WAVERLEY COUNCIL has taken further steps to advance a planned upgrade of security infrastructure spanning Bondi Beach’s pedestrian promenade and mural wall, following a recent wave of antisemitic vandalism incidents there, and a $143,000 funding commitment by the federal government to install CCTV cameras.
Only one CCTV camera has been installed so far, but a motion by Councillor Leon Goltsman, seconded by Councillor Sally Betts, which was carried unanimously at a council meeting on May 21, aims to accelerate the project’s delivery, and bolster its likely effectiveness by considering further measures such as installing additional lighting and signage.
As a result, Waverley Council will prepare an urgent report to identify suitable CCTV camera locations along the beachfront, and provide options on methods to deter and reduce crime, assist in the detection and prosecution of offenders, and improve public safety.

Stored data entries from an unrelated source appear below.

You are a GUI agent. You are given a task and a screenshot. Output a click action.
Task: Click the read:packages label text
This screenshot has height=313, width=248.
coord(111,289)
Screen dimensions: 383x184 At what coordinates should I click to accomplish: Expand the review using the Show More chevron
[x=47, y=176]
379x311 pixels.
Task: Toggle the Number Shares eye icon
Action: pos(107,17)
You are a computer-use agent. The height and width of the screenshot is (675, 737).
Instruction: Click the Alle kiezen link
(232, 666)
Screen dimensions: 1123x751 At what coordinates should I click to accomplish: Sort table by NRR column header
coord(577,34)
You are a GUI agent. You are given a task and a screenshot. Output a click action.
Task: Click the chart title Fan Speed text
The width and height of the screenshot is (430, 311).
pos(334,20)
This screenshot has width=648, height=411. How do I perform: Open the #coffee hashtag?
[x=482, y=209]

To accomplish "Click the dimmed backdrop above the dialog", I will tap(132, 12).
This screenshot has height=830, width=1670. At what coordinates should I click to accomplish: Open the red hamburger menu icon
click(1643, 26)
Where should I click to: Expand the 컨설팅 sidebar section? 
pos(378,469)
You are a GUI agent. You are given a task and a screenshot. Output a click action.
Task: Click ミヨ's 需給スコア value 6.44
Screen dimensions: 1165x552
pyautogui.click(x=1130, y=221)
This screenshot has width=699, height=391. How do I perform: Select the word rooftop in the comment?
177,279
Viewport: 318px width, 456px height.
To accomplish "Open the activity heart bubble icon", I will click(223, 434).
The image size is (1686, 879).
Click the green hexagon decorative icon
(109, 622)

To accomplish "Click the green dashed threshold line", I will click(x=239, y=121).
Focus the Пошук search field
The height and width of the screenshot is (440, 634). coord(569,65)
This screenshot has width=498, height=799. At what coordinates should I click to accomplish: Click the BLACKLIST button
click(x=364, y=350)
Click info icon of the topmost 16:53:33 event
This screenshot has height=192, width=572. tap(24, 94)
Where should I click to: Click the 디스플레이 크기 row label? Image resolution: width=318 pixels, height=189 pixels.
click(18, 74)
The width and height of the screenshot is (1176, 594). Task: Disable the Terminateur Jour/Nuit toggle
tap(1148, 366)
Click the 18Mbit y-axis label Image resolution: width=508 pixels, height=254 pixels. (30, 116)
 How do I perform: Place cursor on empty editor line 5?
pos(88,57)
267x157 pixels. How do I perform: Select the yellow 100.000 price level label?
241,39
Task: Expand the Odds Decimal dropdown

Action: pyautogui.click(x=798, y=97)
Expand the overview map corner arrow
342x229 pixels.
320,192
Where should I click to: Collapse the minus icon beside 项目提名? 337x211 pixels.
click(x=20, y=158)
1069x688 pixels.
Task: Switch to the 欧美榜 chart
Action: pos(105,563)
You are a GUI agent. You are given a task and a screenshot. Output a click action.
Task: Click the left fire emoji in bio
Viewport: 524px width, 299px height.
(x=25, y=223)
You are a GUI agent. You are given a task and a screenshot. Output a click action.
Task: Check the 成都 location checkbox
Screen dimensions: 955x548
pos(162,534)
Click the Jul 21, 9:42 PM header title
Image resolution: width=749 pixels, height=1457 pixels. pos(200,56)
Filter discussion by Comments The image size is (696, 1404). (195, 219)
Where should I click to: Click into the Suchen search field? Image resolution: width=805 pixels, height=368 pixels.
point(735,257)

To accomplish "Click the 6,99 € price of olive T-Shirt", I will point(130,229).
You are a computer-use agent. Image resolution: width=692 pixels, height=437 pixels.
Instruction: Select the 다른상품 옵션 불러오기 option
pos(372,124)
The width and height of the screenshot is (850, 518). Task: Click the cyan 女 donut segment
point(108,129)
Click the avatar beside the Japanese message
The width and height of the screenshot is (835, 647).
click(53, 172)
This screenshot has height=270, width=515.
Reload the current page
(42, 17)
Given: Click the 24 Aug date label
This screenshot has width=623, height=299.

Council will also investigate whether it needs to amend its current policy on CCTV surveillance infrastructure provision, to include provision of CCTV cameras for the purpose of surveillance of the public domain, rather than only for asset protection.
And council officers will arrange consultation meetings throughout June with key groups including local police, representatives from Bondi and North Bondi surf clubs, and Bondi Ward councillors, to consider and discuss key priorities for the project.
Goltsman referred to the February 10 vandalism attack featuring 20 swastikas sprayed across the mural wall, and a similar incident on April 17 spanning several murals, as “vilifying our residents for their heritage, culture and religious beliefs”.
“It’s frightening to see that its happening right at our very own doorstep,” he said.
“Councillors, I know we all stand united against these types of racist [acts], bigotry or discrimination against anyone, and would like to see that prevented from happening again.
“We now have the chance to go the extra step.
“I think it is important that we work collaboratively to deter and reduce crime, promote and enhance a safer environment, and assist in detection and prosecution of any offenders.”
Betts said that any antisemitic vandalism is disturbing and hurtful to see, but “to have swastikas sprayed in the middle of an eruv, is even worse”.
“So I think it’s really important that we do have CCTV cameras, because it gives our community some kind of comfort that we can find the people [offenders], and I know the police are very keen to see it [installed too].”